Too often, we compare ourselves with…

  • eloquent, powerful preachers
  • wise, experienced counselors
  • heroic, widely traveled missionaries
  • wealthy, influential leaders
  • popular, charismatic trendsetters, and
  • knowledgeable, degreed scholars.

They seem so skilled, so much better equipped for effective evangelism. We feel so inferior that we quit, leaving the task of evangelizing to the experts. Such comparisons are foolish (2 Corinthians 10:12). Worse, they work against the Great Commission’s perfect plan. Jesus engaged every Christian—even ordinary Christians, even new Christians, even less talented Christians—in making disciples for very important reasons.

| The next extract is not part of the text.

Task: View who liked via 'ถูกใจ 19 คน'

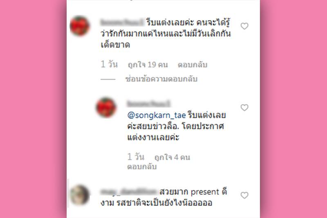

The Lord wants to rescue every person on earth (Mark 16:15; 1 Timothy 2:4; 2 Peter 3:9). How many individuals are in your town and your nation? The earth’s total population is rocketing past eight billion! To reach so many individuals, Jesus deploys His full workforce, not just a few elites. He strengthens His team by giving its members different gifts (Romans 12:4-8; 1 Peter 4:10-11). He places them for contact with all sorts of people: men and women, young and old, poor and rich, educated and uneducated, gifted and ungifted, healthy and unhealthy, reputable and despised, successful and failing.